◆ Work instructions
Scan the records below and copy every line that contains the string "screenshot".

Records from a data source
::::::::
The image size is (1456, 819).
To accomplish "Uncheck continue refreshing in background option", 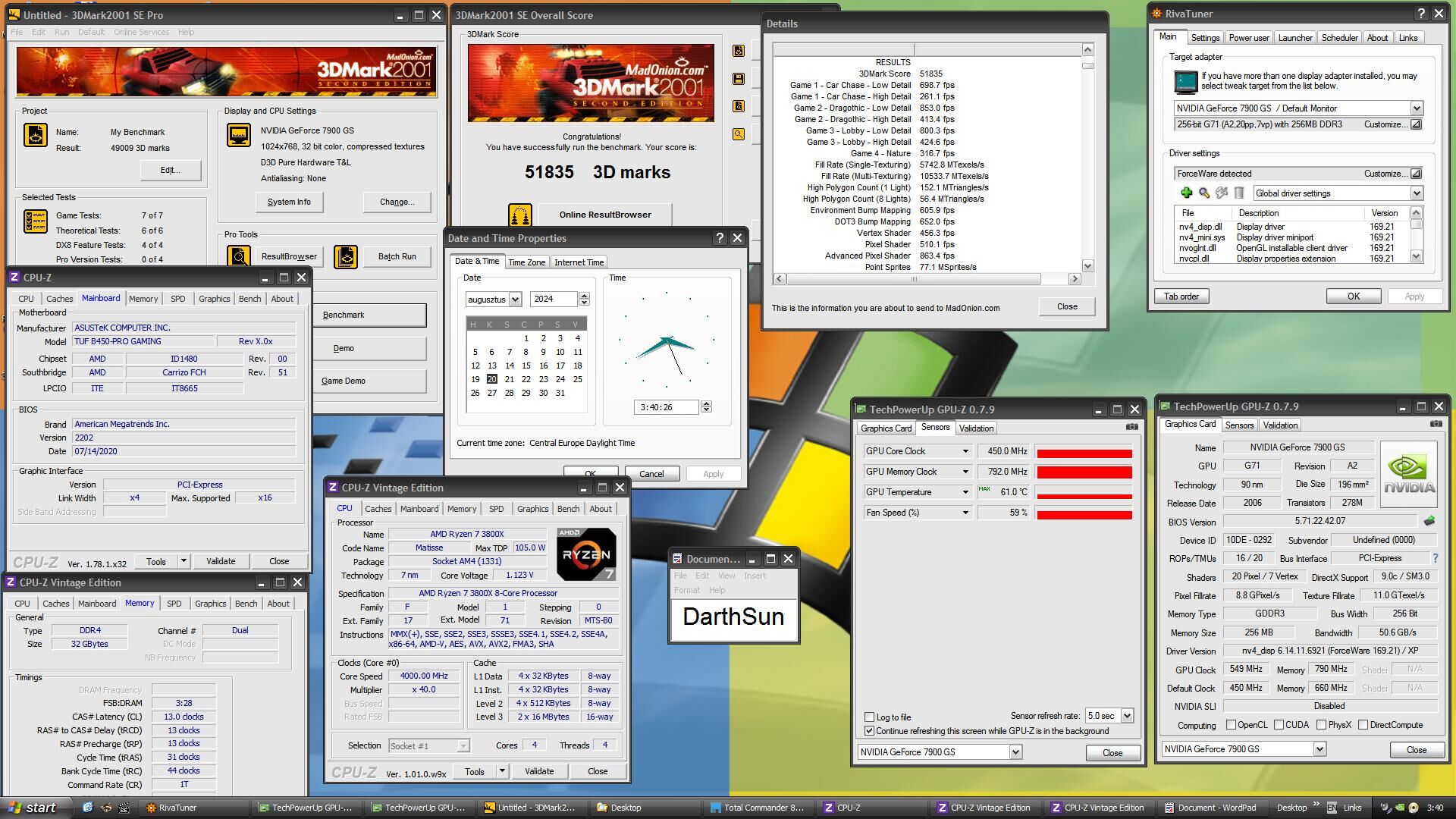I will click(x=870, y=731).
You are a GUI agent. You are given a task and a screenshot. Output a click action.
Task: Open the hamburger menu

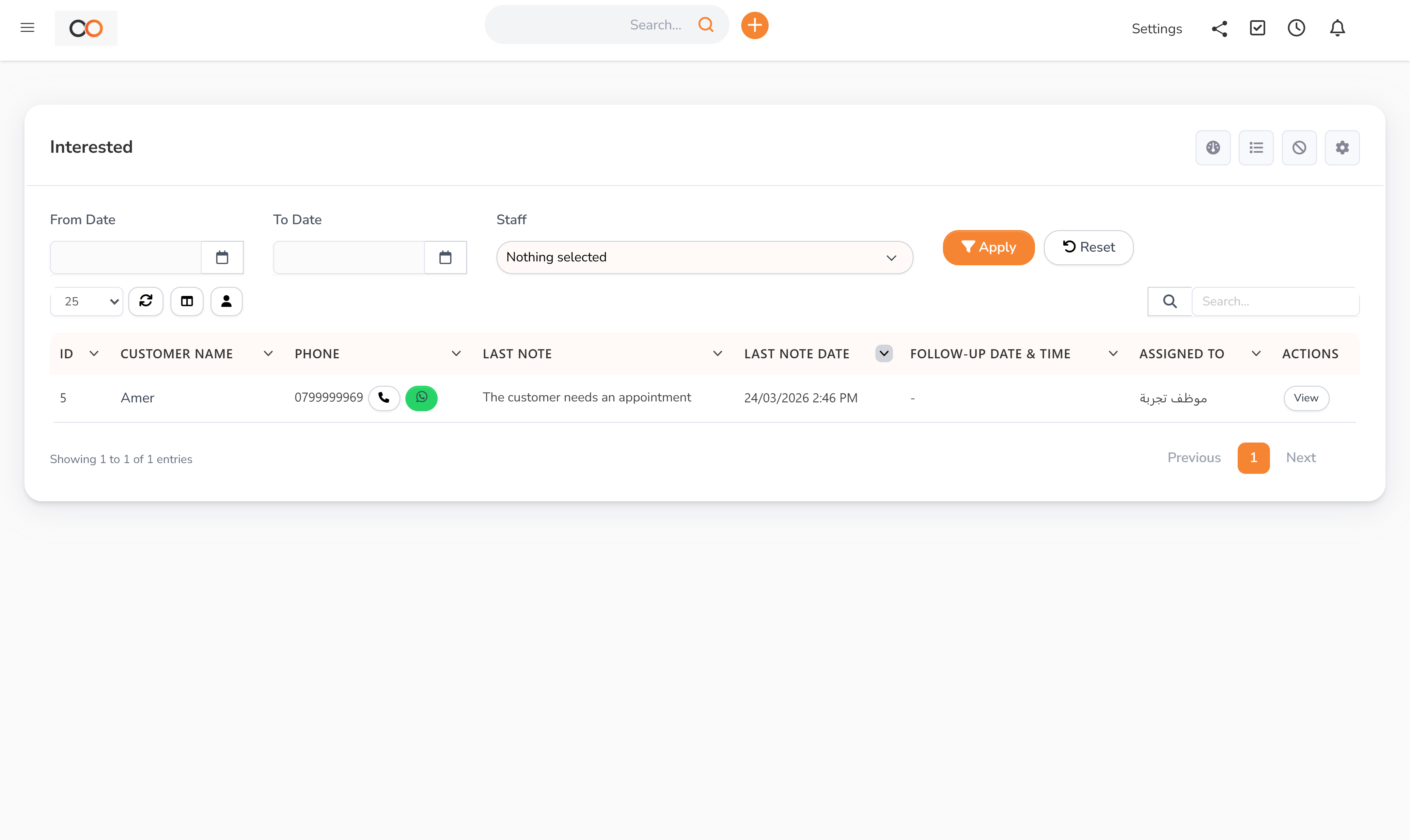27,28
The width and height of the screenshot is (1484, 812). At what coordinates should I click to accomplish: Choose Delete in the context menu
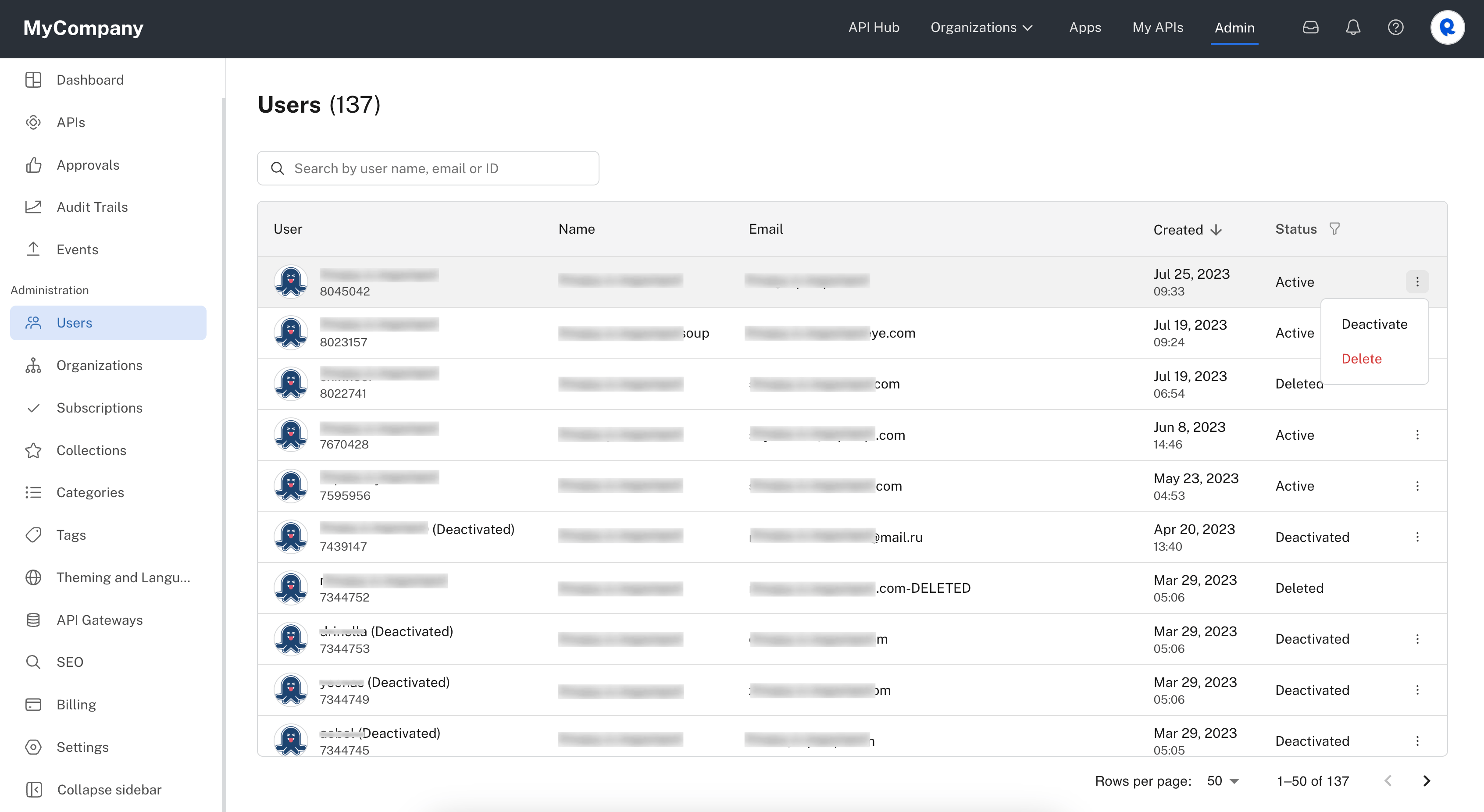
::::::::
◆ Exercise answer
You are a GUI agent. You are given a task and a screenshot. Output a click action.
The width and height of the screenshot is (1484, 812). At what coordinates should I click to accomplish: Choose Delete in the context menu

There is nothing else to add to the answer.